(Task item): Every entry below needs to be copied exactly.

Dataset entries:
....
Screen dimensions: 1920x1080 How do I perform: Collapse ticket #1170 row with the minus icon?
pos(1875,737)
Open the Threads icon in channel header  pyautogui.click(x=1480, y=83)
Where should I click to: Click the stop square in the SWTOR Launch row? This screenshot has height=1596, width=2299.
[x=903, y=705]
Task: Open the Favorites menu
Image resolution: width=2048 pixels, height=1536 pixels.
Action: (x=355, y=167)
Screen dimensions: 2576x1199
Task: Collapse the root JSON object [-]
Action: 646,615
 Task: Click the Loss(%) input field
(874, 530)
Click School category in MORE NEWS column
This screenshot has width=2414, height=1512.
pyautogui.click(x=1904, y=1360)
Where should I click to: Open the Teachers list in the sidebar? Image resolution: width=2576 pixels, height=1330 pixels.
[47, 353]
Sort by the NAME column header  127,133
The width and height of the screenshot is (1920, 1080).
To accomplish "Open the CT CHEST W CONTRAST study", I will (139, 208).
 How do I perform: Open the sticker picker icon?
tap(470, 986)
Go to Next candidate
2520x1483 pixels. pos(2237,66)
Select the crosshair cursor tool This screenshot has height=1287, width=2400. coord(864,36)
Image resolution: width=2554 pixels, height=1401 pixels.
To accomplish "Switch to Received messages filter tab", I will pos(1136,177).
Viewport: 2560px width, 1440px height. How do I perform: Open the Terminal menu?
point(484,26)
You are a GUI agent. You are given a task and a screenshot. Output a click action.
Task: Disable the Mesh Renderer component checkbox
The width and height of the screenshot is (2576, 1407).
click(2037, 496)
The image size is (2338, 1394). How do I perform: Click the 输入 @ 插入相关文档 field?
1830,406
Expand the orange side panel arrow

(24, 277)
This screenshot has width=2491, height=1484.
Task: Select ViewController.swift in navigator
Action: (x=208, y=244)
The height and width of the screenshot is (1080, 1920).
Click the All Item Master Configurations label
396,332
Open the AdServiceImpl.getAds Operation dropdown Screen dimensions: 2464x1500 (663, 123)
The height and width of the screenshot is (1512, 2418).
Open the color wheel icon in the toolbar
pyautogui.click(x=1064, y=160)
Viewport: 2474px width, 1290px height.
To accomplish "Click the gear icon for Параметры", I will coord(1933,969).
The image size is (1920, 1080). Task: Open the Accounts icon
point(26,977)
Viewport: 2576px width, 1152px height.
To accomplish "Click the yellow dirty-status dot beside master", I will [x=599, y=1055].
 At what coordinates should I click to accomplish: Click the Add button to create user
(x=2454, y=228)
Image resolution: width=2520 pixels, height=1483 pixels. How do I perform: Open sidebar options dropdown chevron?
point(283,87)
....
(Final answer):
Screen dimensions: 1920x1080 How do I perform: Collapse ticket #1170 row with the minus icon?
pos(1875,737)
Open the Threads icon in channel header  pyautogui.click(x=1480, y=83)
Where should I click to: Click the stop square in the SWTOR Launch row? This screenshot has height=1596, width=2299.
[x=903, y=705]
Task: Open the Favorites menu
Image resolution: width=2048 pixels, height=1536 pixels.
Action: (x=355, y=167)
Screen dimensions: 2576x1199
Task: Collapse the root JSON object [-]
Action: 646,615
 Task: Click the Loss(%) input field
(874, 530)
Click School category in MORE NEWS column
This screenshot has width=2414, height=1512.
pyautogui.click(x=1904, y=1360)
Where should I click to: Open the Teachers list in the sidebar? Image resolution: width=2576 pixels, height=1330 pixels.
[47, 353]
Sort by the NAME column header  127,133
The width and height of the screenshot is (1920, 1080).
To accomplish "Open the CT CHEST W CONTRAST study", I will (139, 208).
 How do I perform: Open the sticker picker icon?
tap(470, 986)
Go to Next candidate
2520x1483 pixels. pos(2237,66)
Select the crosshair cursor tool This screenshot has height=1287, width=2400. coord(864,36)
Image resolution: width=2554 pixels, height=1401 pixels.
To accomplish "Switch to Received messages filter tab", I will pos(1136,177).
Viewport: 2560px width, 1440px height. How do I perform: Open the Terminal menu?
point(484,26)
You are a GUI agent. You are given a task and a screenshot. Output a click action.
Task: Disable the Mesh Renderer component checkbox
The width and height of the screenshot is (2576, 1407).
click(2037, 496)
The image size is (2338, 1394). How do I perform: Click the 输入 @ 插入相关文档 field?
1830,406
Expand the orange side panel arrow

(24, 277)
This screenshot has width=2491, height=1484.
Task: Select ViewController.swift in navigator
Action: (x=208, y=244)
The height and width of the screenshot is (1080, 1920).
Click the All Item Master Configurations label
396,332
Open the AdServiceImpl.getAds Operation dropdown Screen dimensions: 2464x1500 (663, 123)
The height and width of the screenshot is (1512, 2418).
Open the color wheel icon in the toolbar
pyautogui.click(x=1064, y=160)
Viewport: 2474px width, 1290px height.
To accomplish "Click the gear icon for Параметры", I will coord(1933,969).
The image size is (1920, 1080). Task: Open the Accounts icon
point(26,977)
Viewport: 2576px width, 1152px height.
To accomplish "Click the yellow dirty-status dot beside master", I will [x=599, y=1055].
 At what coordinates should I click to accomplish: Click the Add button to create user
(x=2454, y=228)
Image resolution: width=2520 pixels, height=1483 pixels. How do I perform: Open sidebar options dropdown chevron?
point(283,87)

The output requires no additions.